Records contained in a dataset:
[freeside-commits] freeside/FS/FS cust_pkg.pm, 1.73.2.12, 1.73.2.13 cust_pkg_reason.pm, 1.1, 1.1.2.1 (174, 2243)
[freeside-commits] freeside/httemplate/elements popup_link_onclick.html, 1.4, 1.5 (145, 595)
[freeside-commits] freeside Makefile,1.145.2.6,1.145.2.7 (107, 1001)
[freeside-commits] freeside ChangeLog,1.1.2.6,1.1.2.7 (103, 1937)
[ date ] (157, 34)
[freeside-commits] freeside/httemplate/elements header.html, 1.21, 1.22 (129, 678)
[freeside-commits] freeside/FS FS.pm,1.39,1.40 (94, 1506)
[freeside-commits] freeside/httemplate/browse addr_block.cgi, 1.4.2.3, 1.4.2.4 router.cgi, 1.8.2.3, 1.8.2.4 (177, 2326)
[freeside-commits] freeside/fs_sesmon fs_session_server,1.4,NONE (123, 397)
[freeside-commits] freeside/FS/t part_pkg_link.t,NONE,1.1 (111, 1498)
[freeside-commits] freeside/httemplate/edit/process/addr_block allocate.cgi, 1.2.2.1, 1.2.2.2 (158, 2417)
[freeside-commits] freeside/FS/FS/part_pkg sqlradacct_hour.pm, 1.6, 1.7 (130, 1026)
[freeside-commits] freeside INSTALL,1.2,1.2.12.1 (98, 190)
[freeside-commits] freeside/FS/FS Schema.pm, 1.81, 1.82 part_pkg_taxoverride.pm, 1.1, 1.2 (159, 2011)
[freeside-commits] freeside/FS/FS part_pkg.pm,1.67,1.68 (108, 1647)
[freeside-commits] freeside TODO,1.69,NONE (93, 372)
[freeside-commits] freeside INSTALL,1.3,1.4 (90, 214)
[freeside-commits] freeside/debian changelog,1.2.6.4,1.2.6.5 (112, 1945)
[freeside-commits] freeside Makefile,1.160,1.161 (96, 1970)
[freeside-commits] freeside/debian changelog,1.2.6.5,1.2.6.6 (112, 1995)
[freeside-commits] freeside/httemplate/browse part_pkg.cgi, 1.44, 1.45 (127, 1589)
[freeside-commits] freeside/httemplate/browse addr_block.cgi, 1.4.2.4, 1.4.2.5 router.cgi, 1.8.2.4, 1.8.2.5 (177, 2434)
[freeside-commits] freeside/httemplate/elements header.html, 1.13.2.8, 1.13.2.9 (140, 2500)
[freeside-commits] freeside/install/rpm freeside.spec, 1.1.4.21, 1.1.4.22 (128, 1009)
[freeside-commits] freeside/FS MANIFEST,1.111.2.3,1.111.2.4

## Exercise
Reproduce every line of the listing above, substituting "GNUmakefile" for each occurrence of "Makefile". Leave everything else unchanged.

## Answer to the task
[freeside-commits] freeside/FS/FS cust_pkg.pm, 1.73.2.12, 1.73.2.13 cust_pkg_reason.pm, 1.1, 1.1.2.1 (174, 2243)
[freeside-commits] freeside/httemplate/elements popup_link_onclick.html, 1.4, 1.5 (145, 595)
[freeside-commits] freeside GNUmakefile,1.145.2.6,1.145.2.7 (107, 1001)
[freeside-commits] freeside ChangeLog,1.1.2.6,1.1.2.7 (103, 1937)
[ date ] (157, 34)
[freeside-commits] freeside/httemplate/elements header.html, 1.21, 1.22 (129, 678)
[freeside-commits] freeside/FS FS.pm,1.39,1.40 (94, 1506)
[freeside-commits] freeside/httemplate/browse addr_block.cgi, 1.4.2.3, 1.4.2.4 router.cgi, 1.8.2.3, 1.8.2.4 (177, 2326)
[freeside-commits] freeside/fs_sesmon fs_session_server,1.4,NONE (123, 397)
[freeside-commits] freeside/FS/t part_pkg_link.t,NONE,1.1 (111, 1498)
[freeside-commits] freeside/httemplate/edit/process/addr_block allocate.cgi, 1.2.2.1, 1.2.2.2 (158, 2417)
[freeside-commits] freeside/FS/FS/part_pkg sqlradacct_hour.pm, 1.6, 1.7 (130, 1026)
[freeside-commits] freeside INSTALL,1.2,1.2.12.1 (98, 190)
[freeside-commits] freeside/FS/FS Schema.pm, 1.81, 1.82 part_pkg_taxoverride.pm, 1.1, 1.2 (159, 2011)
[freeside-commits] freeside/FS/FS part_pkg.pm,1.67,1.68 (108, 1647)
[freeside-commits] freeside TODO,1.69,NONE (93, 372)
[freeside-commits] freeside INSTALL,1.3,1.4 (90, 214)
[freeside-commits] freeside/debian changelog,1.2.6.4,1.2.6.5 (112, 1945)
[freeside-commits] freeside GNUmakefile,1.160,1.161 (96, 1970)
[freeside-commits] freeside/debian changelog,1.2.6.5,1.2.6.6 (112, 1995)
[freeside-commits] freeside/httemplate/browse part_pkg.cgi, 1.44, 1.45 (127, 1589)
[freeside-commits] freeside/httemplate/browse addr_block.cgi, 1.4.2.4, 1.4.2.5 router.cgi, 1.8.2.4, 1.8.2.5 (177, 2434)
[freeside-commits] freeside/httemplate/elements header.html, 1.13.2.8, 1.13.2.9 (140, 2500)
[freeside-commits] freeside/install/rpm freeside.spec, 1.1.4.21, 1.1.4.22 (128, 1009)
[freeside-commits] freeside/FS MANIFEST,1.111.2.3,1.111.2.4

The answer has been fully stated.